§ **TASK TO COMPLETE**
Exactly as they stand, write out all of the entries again.

§ **INPUT DATA**
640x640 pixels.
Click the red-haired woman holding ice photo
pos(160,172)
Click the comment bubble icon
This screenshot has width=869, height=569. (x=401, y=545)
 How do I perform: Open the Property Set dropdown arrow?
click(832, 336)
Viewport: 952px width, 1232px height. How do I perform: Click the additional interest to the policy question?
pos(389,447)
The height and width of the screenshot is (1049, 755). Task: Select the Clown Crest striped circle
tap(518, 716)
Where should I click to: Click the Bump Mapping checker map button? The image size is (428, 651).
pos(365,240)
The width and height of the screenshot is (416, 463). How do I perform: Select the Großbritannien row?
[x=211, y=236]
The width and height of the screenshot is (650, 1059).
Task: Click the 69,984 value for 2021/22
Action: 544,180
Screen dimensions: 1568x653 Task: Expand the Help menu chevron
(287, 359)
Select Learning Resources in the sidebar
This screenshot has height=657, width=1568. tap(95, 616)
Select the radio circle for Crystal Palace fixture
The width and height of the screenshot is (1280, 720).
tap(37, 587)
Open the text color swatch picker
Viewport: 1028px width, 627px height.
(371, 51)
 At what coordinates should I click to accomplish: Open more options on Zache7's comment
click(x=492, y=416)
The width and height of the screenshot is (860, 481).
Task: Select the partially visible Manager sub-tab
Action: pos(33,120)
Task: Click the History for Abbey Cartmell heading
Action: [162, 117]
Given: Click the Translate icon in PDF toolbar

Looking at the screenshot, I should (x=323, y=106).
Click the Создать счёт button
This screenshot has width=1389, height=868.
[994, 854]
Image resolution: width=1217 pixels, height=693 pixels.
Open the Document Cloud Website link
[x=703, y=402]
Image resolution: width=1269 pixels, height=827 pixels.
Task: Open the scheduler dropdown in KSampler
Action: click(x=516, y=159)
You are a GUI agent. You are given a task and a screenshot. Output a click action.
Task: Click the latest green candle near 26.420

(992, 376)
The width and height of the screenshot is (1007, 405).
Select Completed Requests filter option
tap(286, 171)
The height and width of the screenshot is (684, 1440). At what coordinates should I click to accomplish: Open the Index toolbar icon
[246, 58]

§ **RESULT FOR THIS TASK**
640x640 pixels.
Click the red-haired woman holding ice photo
pos(160,172)
Click the comment bubble icon
This screenshot has width=869, height=569. (x=401, y=545)
 How do I perform: Open the Property Set dropdown arrow?
click(832, 336)
Viewport: 952px width, 1232px height. How do I perform: Click the additional interest to the policy question?
pos(389,447)
The height and width of the screenshot is (1049, 755). Task: Select the Clown Crest striped circle
tap(518, 716)
Where should I click to: Click the Bump Mapping checker map button? The image size is (428, 651).
pos(365,240)
The width and height of the screenshot is (416, 463). How do I perform: Select the Großbritannien row?
[x=211, y=236]
The width and height of the screenshot is (650, 1059).
Task: Click the 69,984 value for 2021/22
Action: 544,180
Screen dimensions: 1568x653 Task: Expand the Help menu chevron
(287, 359)
Select Learning Resources in the sidebar
This screenshot has height=657, width=1568. tap(95, 616)
Select the radio circle for Crystal Palace fixture
The width and height of the screenshot is (1280, 720).
tap(37, 587)
Open the text color swatch picker
Viewport: 1028px width, 627px height.
(371, 51)
 At what coordinates should I click to accomplish: Open more options on Zache7's comment
click(x=492, y=416)
The width and height of the screenshot is (860, 481).
Task: Select the partially visible Manager sub-tab
Action: pos(33,120)
Task: Click the History for Abbey Cartmell heading
Action: [162, 117]
Given: Click the Translate icon in PDF toolbar

Looking at the screenshot, I should (x=323, y=106).
Click the Создать счёт button
This screenshot has width=1389, height=868.
[994, 854]
Image resolution: width=1217 pixels, height=693 pixels.
Open the Document Cloud Website link
[x=703, y=402]
Image resolution: width=1269 pixels, height=827 pixels.
Task: Open the scheduler dropdown in KSampler
Action: click(x=516, y=159)
You are a GUI agent. You are given a task and a screenshot. Output a click action.
Task: Click the latest green candle near 26.420

(992, 376)
The width and height of the screenshot is (1007, 405).
Select Completed Requests filter option
tap(286, 171)
The height and width of the screenshot is (684, 1440). At what coordinates should I click to accomplish: Open the Index toolbar icon
[246, 58]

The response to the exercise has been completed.